— What needs to be done —
What are the lines from the one containing "Task: Click the refresh data icon" through the last line of the records below? Return them exactly, leaving out pictures.

(Saved data entries)
- Opening Delimiter -

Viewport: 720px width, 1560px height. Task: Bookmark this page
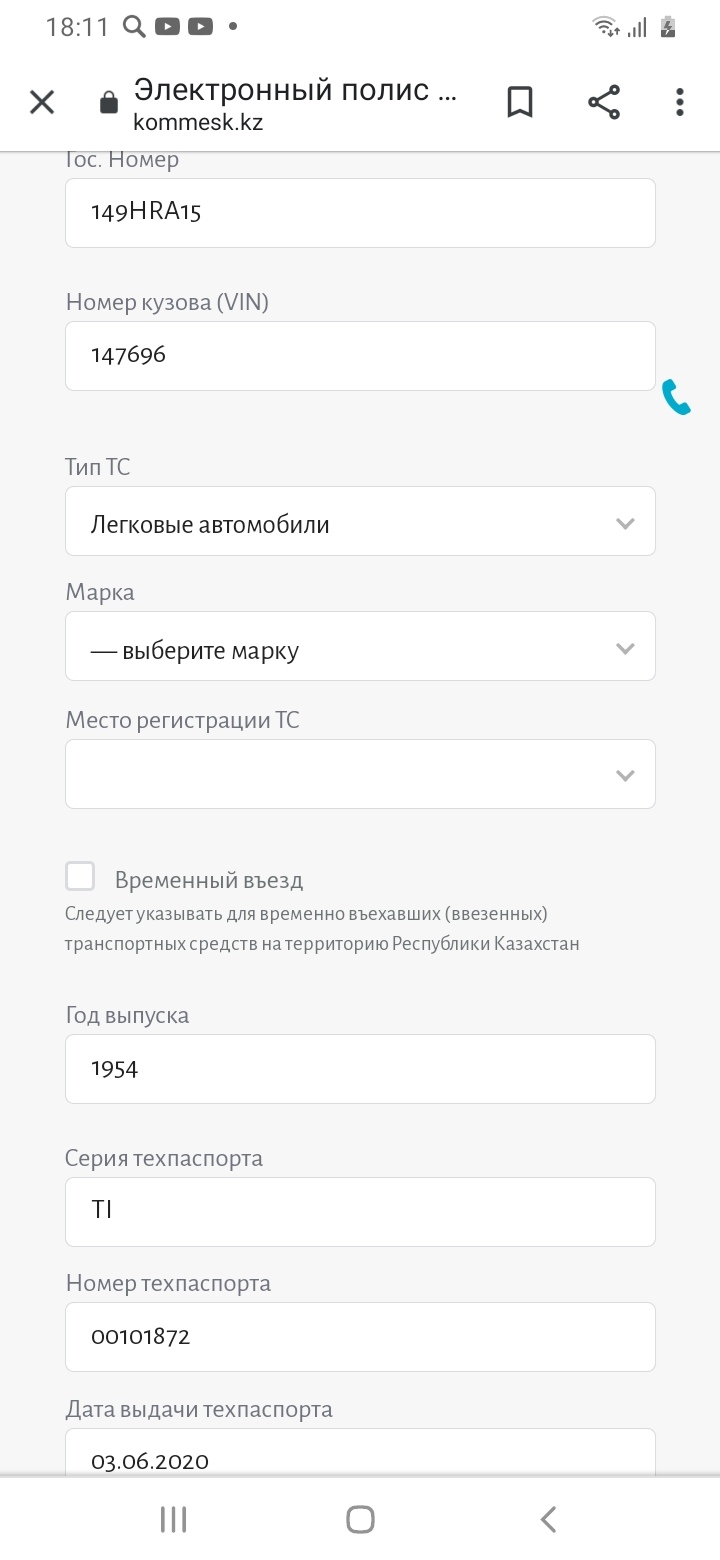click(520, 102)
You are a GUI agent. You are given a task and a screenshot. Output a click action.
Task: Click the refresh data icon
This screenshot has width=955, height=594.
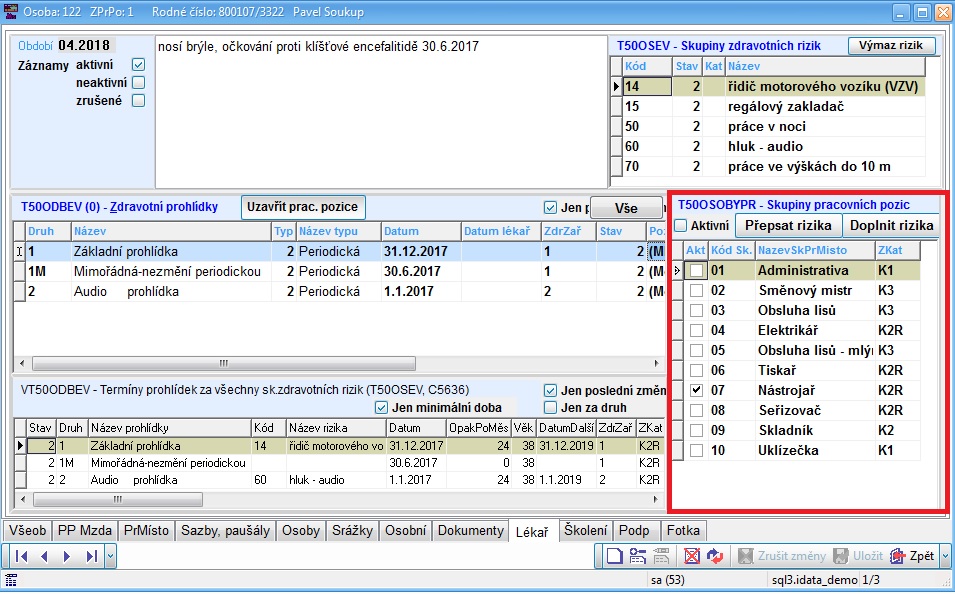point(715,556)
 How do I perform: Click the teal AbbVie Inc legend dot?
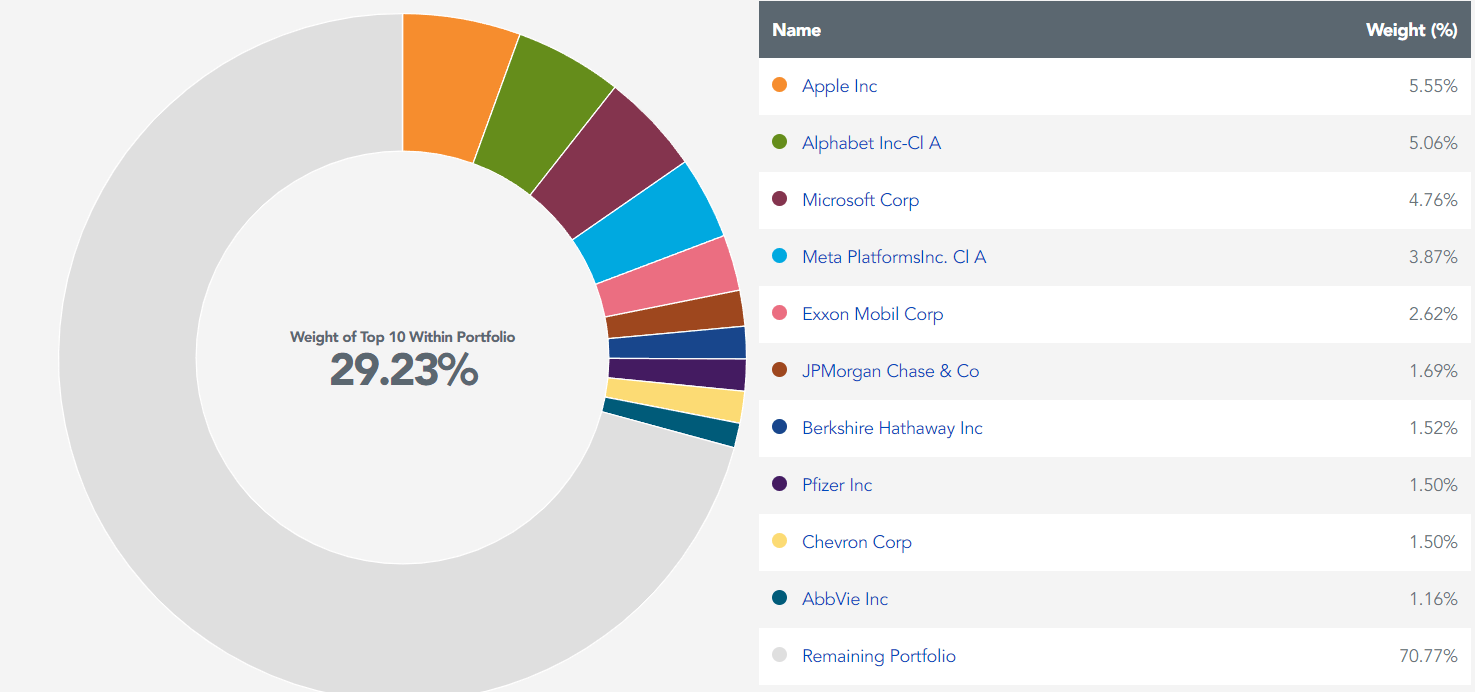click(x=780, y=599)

- Closing Delimiter -

— Exercise answer —
Task: Click the refresh data icon
This screenshot has width=955, height=594.
point(715,556)
 How do I perform: Click the teal AbbVie Inc legend dot?
click(x=780, y=599)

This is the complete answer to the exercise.